IOM Committee Recommends Overhaul of NCI Clinical Trials Cooperative Group Program
A special Institute of Medicine (IOM) committee has recommended substantial restructuring and increased funding of NCI’s Clinical Trials Cooperative Group Program in a report issued April 15 titled A National Cancer Clinical Trials System for the 21st Century: Reinvigorating the NCI Cooperative Group Program.
The IOM committee’s report and analysis, which was requested by NCI Director Dr. John E. Niederhuber, lauded the cooperative groups’ substantial contributions in past years to landmark research for improving cancer care. However, Dr. John Mendelsohn, IOM committee chairman and president of the University of Texas M. D. Anderson Cancer Center, also cautioned that “the NCI Cooperative Group Program is falling short of its full potential to improve the quality of care that cancer patients receive. An accumulation of problems is hampering progress just at a time when new knowledge about the genetic and molecular underpinnings of cancer has created opportunities for designing trials with new, targeted anticancer agents.”
The IOM committee issued recommendations based on four broad goals for improving the cooperative group clinical trials process:
- Improve the efficiency and reduce average time for the design and launch of innovative clinical trials by consolidating functions, committees, and cooperative groups; streamlining oversight processes; facilitating collaboration; and streamlining and standardizing data collection and analysis.
- Incorporate innovation in science and trial design, for example, in studies identifying biomarkers that can predict therapeutic response.
- Adequately support those clinical trials that have the greatest possibility of improving survival and the quality of life for cancer patients, and increase the rate of clinical trial completion and publication.
- Incentivize the participation of patients and physicians in clinical trials by providing adequate funds to cover the costs of research by reimbursing the costs of standard patient care during the trial.
In an independent survey of NCI cooperative group members, conducted by the American Society of Clinical Oncology (ASCO) and published in the May issue of the Journal of Oncology Practice, 33 percent of respondents were planning to limit their participation in NCI-funded cooperative trials and another 9 percent were considering limiting participation. A majority (75 percent) of these cooperative group respondents cited inadequate NCI reimbursement as the reason for limiting involvement in such studies. NCI’s per-patient case reimbursement of $2,000 for cooperative group studies has not changed in 10 years and falls short of the estimated $5,000 to $6,000 typically spent per patient enrolled, the ASCO authors wrote.
Dr. Mendelsohn noted that the IOM committee also endorsed the recommendations recently made by NCI’s Operational Efficiency Working Group (OEWG), which aim to achieve similar goals for improving the cooperative group program and cancer clinical trials in general. Those recommendations were highlighted by Dr. James H. Doroshow, director of NCI’s Division of Cancer Treatment and Diagnosis in an April 6 Guest Director's Update for the NCI Cancer Bulletin.

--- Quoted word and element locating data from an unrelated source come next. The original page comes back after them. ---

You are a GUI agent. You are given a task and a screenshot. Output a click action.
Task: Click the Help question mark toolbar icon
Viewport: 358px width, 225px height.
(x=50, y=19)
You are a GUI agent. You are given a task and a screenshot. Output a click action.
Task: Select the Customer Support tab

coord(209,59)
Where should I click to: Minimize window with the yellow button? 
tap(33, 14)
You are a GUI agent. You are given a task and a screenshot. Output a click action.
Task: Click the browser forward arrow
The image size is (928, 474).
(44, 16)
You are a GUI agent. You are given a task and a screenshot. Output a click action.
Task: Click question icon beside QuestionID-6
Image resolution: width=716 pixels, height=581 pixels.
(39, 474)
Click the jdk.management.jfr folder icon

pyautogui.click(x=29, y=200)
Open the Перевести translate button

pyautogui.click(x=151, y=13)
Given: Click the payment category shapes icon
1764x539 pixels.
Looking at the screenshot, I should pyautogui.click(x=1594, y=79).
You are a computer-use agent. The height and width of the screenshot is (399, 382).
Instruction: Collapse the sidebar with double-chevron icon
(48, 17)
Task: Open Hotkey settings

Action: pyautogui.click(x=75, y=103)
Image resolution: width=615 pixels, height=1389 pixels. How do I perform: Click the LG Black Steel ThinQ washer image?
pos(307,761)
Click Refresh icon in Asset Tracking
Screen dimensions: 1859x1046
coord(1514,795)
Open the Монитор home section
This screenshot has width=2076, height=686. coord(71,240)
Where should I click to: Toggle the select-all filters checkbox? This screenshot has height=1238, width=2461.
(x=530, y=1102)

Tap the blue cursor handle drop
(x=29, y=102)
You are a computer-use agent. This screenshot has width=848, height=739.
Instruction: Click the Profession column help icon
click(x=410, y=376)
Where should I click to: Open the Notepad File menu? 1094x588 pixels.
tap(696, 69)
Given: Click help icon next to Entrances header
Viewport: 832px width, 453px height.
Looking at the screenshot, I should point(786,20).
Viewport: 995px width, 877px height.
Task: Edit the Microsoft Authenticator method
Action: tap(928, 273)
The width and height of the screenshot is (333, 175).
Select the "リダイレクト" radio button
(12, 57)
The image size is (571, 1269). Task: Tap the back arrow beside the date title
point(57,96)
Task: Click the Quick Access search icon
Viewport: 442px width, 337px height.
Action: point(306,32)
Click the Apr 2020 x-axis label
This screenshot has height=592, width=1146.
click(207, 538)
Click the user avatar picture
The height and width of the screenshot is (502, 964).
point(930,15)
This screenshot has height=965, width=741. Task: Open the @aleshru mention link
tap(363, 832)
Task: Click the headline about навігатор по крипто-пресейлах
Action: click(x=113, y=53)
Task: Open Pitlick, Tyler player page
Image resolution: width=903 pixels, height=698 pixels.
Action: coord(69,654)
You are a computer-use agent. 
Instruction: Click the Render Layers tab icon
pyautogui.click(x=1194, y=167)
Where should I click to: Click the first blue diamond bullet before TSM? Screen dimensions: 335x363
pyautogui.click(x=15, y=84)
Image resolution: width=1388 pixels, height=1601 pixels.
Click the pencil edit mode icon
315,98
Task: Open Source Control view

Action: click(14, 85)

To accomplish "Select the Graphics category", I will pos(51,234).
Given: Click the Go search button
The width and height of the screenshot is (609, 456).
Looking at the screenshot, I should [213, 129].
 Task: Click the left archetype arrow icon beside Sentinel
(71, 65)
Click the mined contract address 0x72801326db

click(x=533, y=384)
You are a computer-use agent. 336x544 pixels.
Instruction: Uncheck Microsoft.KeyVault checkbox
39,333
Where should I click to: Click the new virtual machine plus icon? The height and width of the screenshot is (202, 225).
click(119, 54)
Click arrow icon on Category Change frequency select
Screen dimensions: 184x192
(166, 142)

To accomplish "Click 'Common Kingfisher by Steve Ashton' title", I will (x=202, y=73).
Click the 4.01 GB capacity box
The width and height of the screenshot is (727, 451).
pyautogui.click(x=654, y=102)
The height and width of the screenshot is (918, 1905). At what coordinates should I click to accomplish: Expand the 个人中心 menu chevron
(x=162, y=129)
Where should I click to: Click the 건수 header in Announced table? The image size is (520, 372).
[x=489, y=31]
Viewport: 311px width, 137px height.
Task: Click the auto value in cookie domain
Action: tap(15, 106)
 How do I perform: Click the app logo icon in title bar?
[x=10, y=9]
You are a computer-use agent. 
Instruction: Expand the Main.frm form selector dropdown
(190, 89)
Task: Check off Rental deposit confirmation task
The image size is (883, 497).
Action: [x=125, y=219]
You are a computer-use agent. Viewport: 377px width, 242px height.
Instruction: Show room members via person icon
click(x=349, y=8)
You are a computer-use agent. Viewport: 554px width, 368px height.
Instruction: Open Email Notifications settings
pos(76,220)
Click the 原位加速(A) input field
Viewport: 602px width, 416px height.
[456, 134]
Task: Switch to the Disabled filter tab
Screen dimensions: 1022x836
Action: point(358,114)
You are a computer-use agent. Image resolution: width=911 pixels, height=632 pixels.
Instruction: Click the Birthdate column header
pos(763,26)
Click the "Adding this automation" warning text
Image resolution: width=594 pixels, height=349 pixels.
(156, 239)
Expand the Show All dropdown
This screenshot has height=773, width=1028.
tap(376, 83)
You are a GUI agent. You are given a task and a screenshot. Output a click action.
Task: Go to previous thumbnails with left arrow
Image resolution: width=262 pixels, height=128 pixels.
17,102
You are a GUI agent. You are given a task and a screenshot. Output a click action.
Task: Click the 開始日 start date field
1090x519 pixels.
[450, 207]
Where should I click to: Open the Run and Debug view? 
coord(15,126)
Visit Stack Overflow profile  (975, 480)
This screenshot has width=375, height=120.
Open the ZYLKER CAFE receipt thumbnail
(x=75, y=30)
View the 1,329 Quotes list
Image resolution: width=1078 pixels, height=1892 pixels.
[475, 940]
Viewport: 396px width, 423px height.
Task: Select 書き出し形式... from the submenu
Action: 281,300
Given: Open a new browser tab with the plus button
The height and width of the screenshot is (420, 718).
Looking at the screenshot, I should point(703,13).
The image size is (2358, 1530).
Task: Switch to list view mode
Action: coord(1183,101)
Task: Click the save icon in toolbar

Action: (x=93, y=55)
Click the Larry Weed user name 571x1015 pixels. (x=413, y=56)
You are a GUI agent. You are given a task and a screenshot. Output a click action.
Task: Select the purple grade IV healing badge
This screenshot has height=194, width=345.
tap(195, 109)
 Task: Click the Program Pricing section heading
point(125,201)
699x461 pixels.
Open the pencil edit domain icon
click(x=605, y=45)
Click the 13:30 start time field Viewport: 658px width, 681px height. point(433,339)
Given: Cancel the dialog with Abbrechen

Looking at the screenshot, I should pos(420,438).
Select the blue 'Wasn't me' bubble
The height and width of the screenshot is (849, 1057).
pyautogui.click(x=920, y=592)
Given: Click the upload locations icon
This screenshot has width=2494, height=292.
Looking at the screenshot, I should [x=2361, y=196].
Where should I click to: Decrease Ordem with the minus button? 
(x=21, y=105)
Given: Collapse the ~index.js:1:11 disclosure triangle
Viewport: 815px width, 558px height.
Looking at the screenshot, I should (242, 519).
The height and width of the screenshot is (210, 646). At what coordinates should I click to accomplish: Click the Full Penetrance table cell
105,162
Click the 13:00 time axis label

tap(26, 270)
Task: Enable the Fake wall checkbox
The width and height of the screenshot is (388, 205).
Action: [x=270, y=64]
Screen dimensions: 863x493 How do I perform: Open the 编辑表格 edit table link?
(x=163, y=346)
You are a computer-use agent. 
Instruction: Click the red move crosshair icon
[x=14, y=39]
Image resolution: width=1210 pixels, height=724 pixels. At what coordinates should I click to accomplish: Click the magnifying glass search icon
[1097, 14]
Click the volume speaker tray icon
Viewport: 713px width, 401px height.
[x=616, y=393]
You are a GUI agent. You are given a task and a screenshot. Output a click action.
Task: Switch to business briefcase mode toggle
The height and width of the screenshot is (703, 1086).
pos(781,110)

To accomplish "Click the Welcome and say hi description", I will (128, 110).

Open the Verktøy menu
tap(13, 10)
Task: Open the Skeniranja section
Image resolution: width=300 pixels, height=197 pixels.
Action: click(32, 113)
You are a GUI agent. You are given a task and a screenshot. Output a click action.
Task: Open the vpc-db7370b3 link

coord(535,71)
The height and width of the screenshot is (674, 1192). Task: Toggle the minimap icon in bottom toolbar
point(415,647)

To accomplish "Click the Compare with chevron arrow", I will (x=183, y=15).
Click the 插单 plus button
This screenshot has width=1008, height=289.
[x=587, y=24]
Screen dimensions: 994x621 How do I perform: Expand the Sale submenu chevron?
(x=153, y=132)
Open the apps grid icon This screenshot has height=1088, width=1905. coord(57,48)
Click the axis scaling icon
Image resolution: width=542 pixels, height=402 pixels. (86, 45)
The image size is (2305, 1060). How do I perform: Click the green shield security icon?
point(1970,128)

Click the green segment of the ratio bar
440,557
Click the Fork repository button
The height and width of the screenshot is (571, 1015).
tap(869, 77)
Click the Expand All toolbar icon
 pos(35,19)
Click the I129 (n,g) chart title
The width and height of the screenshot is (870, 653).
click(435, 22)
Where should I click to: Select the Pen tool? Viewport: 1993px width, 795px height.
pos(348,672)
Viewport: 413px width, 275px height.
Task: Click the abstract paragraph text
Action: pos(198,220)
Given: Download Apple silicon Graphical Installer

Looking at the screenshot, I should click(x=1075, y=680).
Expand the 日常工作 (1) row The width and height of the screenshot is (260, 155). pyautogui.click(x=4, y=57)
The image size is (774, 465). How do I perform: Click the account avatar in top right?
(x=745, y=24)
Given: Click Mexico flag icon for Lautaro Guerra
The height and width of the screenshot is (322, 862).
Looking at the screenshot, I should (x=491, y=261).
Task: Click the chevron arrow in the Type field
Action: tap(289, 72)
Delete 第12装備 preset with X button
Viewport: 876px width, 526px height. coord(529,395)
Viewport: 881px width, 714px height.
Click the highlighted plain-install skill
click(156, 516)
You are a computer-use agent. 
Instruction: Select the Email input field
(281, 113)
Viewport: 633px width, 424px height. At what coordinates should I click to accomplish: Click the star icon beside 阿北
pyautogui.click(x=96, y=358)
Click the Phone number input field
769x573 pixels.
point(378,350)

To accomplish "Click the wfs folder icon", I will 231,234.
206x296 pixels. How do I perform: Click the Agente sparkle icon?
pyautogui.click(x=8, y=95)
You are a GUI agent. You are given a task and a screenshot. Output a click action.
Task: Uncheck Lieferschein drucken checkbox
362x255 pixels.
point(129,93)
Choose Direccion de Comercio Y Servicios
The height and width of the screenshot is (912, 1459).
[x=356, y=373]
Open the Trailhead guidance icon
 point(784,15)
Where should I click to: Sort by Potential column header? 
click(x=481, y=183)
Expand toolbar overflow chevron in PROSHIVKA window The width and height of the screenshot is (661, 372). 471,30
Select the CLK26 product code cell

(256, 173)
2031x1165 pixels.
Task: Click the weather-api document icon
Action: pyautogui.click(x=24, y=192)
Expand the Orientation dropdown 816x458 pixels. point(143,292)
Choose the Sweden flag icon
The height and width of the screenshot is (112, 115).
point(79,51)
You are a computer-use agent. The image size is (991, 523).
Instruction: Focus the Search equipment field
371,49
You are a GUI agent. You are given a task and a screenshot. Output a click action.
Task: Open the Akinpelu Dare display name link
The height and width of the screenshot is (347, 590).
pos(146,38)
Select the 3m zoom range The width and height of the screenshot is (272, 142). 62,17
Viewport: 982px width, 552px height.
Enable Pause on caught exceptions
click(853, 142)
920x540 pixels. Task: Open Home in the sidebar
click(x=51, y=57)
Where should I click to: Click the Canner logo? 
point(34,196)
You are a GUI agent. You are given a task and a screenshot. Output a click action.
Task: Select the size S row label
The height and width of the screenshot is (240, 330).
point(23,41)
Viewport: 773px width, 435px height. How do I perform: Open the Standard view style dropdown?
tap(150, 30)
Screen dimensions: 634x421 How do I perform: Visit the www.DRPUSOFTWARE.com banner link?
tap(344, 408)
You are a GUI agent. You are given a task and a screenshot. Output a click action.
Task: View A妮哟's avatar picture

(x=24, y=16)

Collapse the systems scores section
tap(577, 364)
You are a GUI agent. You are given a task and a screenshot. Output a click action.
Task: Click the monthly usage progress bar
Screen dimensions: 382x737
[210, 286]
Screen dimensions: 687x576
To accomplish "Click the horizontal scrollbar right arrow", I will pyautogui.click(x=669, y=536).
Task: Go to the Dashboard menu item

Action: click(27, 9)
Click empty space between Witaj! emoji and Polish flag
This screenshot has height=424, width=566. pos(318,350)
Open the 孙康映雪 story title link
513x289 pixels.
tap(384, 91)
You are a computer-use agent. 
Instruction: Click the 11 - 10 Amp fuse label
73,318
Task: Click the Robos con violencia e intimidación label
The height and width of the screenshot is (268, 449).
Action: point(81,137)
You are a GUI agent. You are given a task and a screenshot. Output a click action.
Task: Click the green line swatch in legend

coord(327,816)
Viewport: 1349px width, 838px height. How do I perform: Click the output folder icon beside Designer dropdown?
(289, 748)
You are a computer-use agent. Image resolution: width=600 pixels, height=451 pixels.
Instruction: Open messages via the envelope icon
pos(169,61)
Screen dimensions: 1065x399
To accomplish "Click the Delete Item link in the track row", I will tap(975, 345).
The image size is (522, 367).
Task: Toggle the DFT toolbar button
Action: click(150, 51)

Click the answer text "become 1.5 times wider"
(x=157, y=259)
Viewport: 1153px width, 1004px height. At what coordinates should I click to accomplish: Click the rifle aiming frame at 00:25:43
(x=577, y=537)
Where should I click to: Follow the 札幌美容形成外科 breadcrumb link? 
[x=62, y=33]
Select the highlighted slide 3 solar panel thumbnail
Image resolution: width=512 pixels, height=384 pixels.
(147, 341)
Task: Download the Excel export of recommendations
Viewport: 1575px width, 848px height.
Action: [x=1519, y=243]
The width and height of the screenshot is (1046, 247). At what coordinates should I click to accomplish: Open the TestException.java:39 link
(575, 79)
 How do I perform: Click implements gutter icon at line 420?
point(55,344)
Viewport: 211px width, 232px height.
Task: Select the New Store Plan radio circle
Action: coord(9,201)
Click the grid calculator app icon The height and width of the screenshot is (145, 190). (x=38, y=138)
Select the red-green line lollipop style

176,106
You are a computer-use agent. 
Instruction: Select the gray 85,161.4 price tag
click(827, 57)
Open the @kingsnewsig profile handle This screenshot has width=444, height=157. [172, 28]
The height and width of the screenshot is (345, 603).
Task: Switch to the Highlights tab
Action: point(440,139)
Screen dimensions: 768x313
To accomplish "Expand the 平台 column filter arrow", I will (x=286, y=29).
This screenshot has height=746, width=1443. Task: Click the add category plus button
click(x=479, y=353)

Responding to the IOM report’s release, Dr. Doroshow expressed thanks to the IOM committee for their efforts and “complete endorsement” of the OEWG report. “We will carefully review the IOM report and equally carefully consider how we will follow up on its recommendations,” he added. “Our hope is that this report will complement NCI’s ongoing efforts to improve the clinical trials system, as we continue working to implement the recommendations of our Clinical Trials Working Group’s 2005 report.”
The IOM report helps “reinforce the notion that in an era of molecular oncology the clinical trials process must change,” Dr. Doroshow added. “The costs—in dollars and time—to bring a new drug to market are unsustainable. Moreover, cancer clinical trials of the future will require the testing of multiple agents against multiple disease targets. Creating a cancer clinical trials system capable of testing multiple hypotheses faster, with less cost and greater efficiency, is and must remain one of NCI’s highest priorities.”